**Provided data:**
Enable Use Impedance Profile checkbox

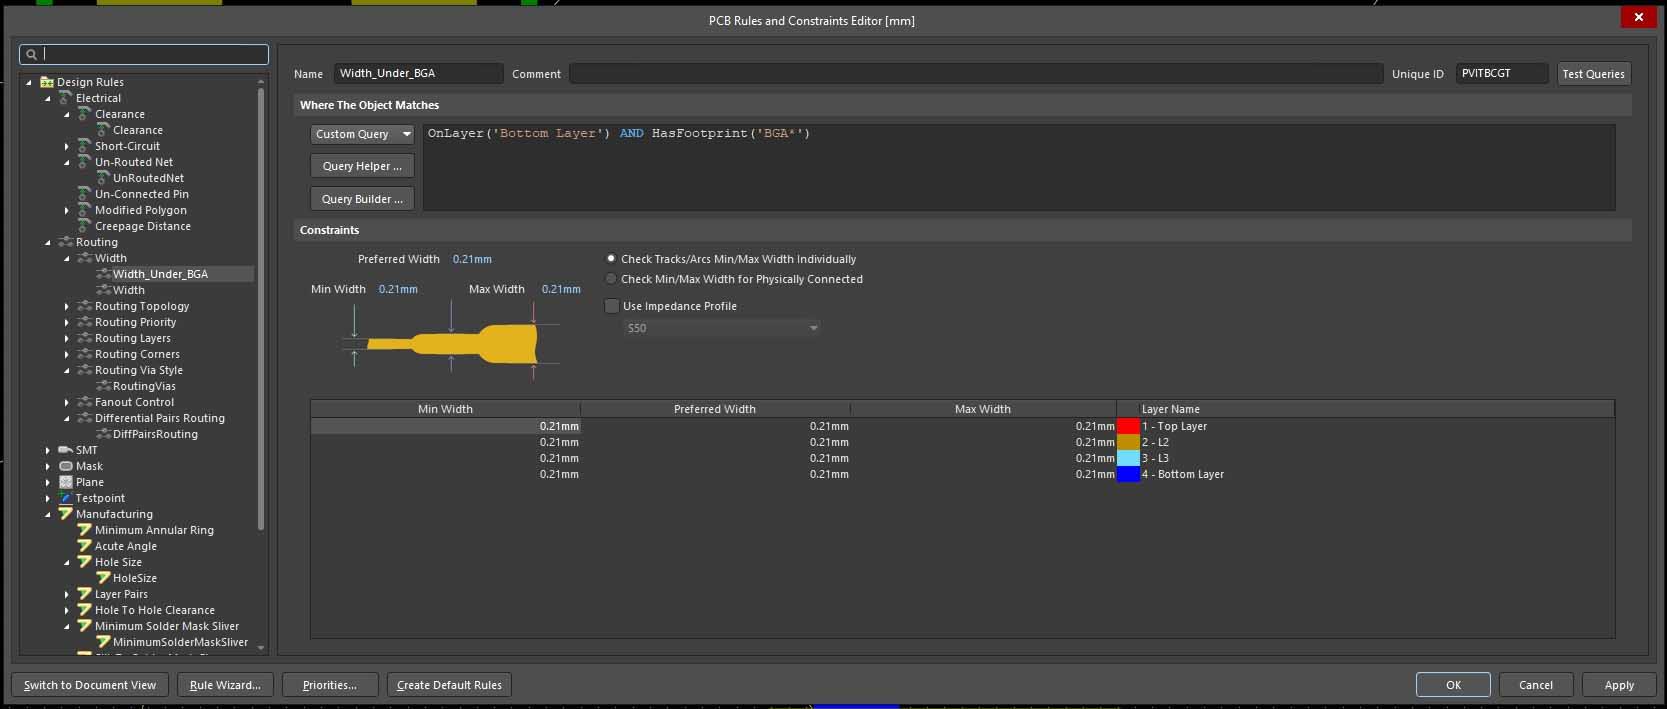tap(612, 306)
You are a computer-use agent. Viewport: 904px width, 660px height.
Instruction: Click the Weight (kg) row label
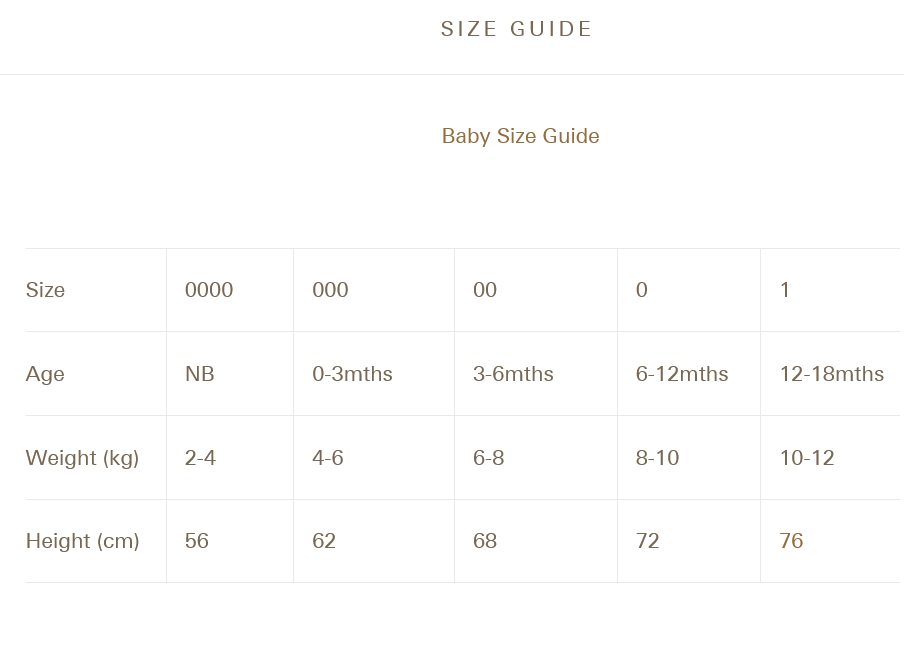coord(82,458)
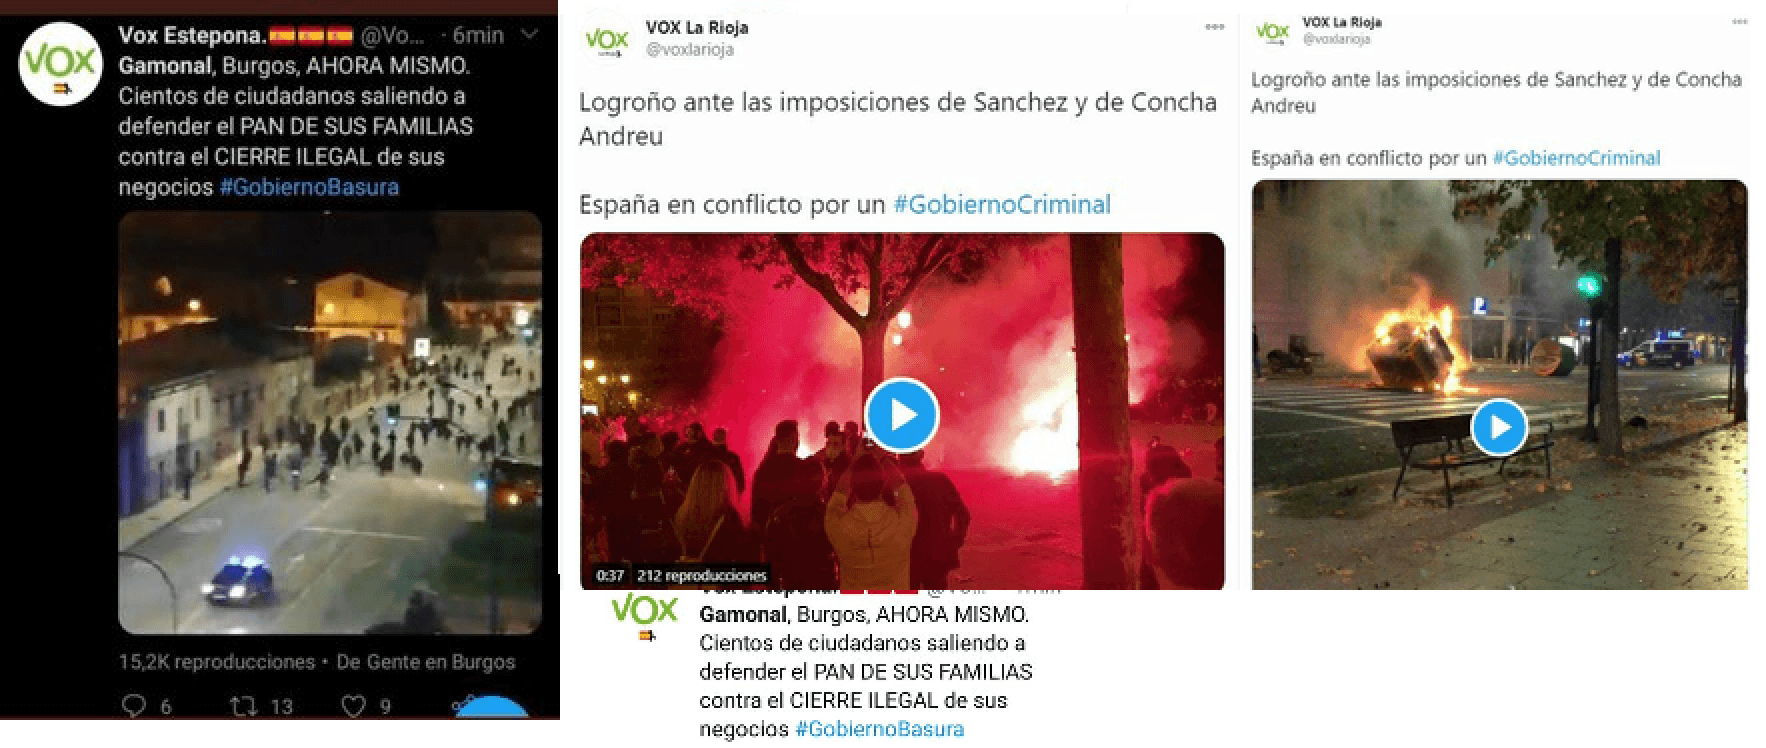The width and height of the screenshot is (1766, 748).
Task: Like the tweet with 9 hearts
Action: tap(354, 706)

...

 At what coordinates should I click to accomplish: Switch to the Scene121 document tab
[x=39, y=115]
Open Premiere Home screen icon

==

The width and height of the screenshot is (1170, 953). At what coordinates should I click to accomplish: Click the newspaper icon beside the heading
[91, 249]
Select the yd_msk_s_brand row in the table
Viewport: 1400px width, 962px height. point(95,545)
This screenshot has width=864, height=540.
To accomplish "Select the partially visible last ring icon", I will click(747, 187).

**Assigned task:** Write out, from the lines above, only those from the line with "At what coordinates should I click to accomplish: Switch" to the line with "Open Premiere Home screen icon", exactly as given, including the first and the last.

**Result for this task:**
 At what coordinates should I click to accomplish: Switch to the Scene121 document tab
[x=39, y=115]
Open Premiere Home screen icon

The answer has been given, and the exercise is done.